Однако в тот раз была особая ситуация и охота на зверя, с которым прежде я никогда не сталкивался. Ради этого я откладывал пенни на дорогу и даже пожертвовал неделей учебы в юридической школе. Мы собрались не на оленя, хотя сезон был открыт, и никто не дал бы уйти самцу, если бы он появился. Нашей целью был необычный зверь, известный как русский вепрь, прошу не путать с одичавшей свиньей, которую нередко можно встретить на юге. Русский вепрь - это кабан, завезенный из Европы и прижившийся только в одном небольшом горном уголке Северной Америки, настоящий кабан, со щетиной, клыками и свирепостью, восходящей к доисторическим временам.
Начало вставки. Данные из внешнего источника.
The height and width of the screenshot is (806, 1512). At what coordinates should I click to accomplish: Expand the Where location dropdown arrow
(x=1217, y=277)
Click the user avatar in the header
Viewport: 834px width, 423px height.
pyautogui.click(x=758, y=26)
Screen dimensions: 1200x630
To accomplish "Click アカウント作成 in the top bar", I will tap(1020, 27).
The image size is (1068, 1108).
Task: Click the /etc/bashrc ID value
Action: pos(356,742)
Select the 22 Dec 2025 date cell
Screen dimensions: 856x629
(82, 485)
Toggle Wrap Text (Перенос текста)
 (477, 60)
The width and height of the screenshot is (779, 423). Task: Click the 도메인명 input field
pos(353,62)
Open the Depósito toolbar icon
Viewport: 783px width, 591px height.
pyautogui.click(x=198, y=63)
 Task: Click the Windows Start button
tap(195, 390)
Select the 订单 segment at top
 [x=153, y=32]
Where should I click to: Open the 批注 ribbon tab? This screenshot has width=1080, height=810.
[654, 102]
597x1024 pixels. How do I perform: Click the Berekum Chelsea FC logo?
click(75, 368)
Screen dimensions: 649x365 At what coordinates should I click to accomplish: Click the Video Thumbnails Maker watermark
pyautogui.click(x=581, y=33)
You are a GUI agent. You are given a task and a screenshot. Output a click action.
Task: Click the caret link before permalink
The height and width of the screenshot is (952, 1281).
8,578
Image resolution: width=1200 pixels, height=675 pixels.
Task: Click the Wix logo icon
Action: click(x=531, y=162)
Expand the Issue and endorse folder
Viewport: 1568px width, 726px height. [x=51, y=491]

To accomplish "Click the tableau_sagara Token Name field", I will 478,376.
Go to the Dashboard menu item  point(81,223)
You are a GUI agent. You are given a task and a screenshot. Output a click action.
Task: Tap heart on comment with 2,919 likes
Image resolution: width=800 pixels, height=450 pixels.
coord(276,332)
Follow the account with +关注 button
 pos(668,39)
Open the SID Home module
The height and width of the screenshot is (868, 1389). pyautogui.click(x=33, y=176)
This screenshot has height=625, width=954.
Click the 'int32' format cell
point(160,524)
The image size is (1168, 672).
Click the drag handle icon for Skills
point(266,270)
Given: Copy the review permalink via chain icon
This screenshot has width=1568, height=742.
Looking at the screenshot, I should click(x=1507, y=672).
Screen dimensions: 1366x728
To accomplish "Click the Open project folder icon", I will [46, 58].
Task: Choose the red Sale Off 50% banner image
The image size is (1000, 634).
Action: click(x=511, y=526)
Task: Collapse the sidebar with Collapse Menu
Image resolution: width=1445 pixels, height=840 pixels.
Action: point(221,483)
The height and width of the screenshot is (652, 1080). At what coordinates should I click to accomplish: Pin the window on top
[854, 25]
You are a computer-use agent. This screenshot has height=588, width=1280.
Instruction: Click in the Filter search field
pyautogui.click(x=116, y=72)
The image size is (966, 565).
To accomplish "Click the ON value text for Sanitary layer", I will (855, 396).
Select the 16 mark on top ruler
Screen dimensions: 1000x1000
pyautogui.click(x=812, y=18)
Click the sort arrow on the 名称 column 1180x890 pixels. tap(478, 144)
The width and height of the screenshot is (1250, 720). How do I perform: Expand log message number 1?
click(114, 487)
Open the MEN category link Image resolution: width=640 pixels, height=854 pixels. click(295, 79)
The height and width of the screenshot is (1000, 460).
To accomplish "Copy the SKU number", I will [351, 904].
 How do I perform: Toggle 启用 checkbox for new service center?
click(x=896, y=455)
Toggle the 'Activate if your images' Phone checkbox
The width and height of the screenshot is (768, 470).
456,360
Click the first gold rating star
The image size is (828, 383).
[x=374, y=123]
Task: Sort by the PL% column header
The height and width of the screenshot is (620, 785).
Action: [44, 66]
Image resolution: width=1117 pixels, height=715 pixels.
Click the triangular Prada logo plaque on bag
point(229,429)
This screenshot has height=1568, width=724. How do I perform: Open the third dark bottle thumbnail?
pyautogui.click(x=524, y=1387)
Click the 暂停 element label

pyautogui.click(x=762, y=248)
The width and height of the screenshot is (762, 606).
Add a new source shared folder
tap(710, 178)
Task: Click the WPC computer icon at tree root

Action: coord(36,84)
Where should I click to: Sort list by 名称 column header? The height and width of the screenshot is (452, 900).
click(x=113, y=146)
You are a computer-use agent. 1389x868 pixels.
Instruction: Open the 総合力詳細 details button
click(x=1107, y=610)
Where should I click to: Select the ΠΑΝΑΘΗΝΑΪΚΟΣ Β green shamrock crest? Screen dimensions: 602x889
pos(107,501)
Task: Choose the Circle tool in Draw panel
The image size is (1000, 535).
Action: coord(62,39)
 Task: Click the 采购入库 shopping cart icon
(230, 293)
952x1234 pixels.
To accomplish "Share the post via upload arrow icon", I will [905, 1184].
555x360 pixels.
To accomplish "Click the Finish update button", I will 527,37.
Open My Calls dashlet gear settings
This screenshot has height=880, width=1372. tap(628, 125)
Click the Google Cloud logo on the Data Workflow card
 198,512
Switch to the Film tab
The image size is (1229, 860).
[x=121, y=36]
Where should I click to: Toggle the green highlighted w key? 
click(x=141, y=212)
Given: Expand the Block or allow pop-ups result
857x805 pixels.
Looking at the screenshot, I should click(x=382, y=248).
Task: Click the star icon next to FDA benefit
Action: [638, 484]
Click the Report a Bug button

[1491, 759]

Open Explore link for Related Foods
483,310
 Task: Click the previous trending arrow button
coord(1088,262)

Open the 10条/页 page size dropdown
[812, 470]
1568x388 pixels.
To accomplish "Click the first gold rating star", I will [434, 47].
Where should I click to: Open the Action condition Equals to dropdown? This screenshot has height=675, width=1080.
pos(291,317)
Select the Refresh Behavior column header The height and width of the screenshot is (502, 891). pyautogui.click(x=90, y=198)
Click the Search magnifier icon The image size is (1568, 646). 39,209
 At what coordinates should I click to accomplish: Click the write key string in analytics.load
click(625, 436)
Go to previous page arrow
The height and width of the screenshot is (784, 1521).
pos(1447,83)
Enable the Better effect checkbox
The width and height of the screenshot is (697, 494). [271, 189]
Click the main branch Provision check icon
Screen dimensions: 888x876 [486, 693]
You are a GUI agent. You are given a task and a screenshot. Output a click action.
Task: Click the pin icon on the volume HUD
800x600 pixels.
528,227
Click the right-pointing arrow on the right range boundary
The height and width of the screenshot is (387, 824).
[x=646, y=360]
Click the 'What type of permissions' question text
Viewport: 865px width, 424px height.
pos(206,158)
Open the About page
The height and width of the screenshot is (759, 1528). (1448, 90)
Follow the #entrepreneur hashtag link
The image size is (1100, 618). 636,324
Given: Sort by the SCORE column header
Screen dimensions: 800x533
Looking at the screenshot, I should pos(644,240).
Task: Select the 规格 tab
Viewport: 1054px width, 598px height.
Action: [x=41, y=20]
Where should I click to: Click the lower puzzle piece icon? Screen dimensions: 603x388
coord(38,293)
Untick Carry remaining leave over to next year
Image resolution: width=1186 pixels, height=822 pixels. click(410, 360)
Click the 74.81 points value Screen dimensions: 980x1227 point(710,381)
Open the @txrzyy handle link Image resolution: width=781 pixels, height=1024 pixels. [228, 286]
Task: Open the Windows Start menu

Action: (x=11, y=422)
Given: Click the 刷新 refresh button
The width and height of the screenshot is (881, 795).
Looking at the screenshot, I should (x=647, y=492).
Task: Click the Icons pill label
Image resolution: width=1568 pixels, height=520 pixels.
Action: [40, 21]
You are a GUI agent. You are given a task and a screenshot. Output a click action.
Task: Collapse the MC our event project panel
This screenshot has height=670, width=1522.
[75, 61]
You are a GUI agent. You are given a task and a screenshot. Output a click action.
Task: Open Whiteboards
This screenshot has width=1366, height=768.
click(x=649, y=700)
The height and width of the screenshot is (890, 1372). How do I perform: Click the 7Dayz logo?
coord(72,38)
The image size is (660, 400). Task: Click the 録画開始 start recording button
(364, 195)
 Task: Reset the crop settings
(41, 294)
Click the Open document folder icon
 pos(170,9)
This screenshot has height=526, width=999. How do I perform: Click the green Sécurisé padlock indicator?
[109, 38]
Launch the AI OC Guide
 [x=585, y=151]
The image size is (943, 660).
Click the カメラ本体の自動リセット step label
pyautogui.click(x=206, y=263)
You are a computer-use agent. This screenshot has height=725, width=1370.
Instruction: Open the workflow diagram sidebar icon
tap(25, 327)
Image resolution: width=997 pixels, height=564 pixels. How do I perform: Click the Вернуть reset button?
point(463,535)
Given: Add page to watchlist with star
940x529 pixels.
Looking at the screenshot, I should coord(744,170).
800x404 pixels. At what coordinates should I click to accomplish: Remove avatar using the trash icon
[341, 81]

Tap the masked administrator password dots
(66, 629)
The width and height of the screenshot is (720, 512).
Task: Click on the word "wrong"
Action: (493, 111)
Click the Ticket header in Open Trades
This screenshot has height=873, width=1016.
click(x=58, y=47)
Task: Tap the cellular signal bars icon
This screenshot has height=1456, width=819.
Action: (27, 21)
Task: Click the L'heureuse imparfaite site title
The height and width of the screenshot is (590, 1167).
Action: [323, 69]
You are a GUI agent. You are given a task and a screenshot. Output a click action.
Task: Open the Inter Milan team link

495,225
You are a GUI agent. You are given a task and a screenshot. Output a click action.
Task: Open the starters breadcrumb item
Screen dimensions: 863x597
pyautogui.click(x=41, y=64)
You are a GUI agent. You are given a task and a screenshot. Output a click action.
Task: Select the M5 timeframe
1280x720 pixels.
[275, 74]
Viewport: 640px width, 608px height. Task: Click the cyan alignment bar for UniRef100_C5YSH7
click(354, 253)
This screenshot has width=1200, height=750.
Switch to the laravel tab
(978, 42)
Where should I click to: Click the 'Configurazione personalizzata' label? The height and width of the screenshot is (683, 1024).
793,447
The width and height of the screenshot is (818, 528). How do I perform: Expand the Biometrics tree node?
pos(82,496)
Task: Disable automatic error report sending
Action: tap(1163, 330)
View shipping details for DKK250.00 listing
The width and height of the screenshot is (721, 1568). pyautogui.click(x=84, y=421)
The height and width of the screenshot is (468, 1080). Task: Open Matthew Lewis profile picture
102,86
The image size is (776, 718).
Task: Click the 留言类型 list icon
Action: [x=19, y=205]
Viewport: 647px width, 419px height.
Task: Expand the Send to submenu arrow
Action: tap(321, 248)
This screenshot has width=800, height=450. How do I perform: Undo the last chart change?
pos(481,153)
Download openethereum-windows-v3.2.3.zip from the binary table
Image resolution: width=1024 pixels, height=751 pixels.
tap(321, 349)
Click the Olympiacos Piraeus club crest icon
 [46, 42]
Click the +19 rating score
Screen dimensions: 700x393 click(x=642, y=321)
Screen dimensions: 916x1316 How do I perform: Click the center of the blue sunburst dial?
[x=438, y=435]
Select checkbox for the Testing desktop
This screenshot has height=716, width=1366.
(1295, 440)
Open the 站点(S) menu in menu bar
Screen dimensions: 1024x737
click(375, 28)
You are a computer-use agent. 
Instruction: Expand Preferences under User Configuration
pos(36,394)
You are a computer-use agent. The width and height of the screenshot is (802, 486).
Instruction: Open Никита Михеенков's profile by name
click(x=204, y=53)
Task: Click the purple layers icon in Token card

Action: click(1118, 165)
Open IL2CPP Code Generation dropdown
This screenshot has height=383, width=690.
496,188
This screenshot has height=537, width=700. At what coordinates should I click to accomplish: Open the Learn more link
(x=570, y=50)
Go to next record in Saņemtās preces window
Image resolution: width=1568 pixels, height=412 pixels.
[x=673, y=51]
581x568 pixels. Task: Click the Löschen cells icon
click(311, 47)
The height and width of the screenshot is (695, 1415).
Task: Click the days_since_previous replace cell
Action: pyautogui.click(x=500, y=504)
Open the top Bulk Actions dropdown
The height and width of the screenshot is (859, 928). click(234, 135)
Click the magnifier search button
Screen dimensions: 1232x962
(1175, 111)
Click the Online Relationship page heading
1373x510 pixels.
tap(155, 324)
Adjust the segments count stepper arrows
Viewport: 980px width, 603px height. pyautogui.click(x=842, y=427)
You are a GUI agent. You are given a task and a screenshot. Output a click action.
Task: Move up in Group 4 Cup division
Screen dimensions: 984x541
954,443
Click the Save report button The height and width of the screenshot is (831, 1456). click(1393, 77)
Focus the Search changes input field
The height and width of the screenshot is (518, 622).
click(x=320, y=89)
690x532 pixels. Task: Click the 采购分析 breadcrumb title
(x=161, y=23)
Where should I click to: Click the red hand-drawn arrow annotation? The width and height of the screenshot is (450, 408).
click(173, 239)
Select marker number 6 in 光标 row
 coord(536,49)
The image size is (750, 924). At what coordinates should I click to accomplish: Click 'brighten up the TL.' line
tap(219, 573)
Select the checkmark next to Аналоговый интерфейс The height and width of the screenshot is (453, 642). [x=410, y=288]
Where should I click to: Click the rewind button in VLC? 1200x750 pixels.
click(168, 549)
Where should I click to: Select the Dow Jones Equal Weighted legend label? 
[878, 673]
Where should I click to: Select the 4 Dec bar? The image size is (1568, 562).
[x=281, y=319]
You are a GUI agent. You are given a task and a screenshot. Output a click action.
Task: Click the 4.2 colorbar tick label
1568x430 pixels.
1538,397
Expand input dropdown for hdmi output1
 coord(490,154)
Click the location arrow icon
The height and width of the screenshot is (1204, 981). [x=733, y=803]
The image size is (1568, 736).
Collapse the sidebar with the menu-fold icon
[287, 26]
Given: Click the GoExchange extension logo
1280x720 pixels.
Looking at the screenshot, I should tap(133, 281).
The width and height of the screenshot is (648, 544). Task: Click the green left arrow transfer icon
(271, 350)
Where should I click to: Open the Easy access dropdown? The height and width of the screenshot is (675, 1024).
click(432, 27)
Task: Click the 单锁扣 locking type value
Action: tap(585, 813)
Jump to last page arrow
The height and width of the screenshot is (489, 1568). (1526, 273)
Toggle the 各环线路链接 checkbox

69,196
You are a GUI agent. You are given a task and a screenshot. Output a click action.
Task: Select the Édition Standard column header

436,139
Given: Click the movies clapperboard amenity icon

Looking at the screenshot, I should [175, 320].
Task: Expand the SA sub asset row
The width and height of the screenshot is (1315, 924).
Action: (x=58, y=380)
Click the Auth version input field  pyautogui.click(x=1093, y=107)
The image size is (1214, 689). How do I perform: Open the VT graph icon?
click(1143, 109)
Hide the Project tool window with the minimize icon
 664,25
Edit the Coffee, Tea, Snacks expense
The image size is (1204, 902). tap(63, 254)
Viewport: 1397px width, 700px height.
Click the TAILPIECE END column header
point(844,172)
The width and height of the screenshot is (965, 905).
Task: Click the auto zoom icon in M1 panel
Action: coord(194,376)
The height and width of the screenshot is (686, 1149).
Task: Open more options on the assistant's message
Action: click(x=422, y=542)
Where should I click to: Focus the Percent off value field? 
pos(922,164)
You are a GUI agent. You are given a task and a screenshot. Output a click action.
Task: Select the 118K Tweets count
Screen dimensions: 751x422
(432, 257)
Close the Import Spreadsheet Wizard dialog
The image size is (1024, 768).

Он, возможно, единственный дикий зверь на континенте, который, дай ему волю, сам набрасывается на человека. Именно это, как объяснил мне Карл Гандермэн в нашей беседе тет-а-тет, и стало причиной его приезда туда. По его словам, какой это к черту спорт - скосить мощным ружьем, словно косой, безответного оленя, мирного черного медведя или медведя-гризли, которых практически нигде не осталось, кроме как на Аляске? И кому захочется переться в такую даль ради половика из медвежьей шкуры? Он, Карл Гандермэн, не любит стрелять в то, что не сопротивляется, вот почему и считал охоту пижонством, пока кто-то не рассказал ему об этих злобных и свирепых русских свиньях...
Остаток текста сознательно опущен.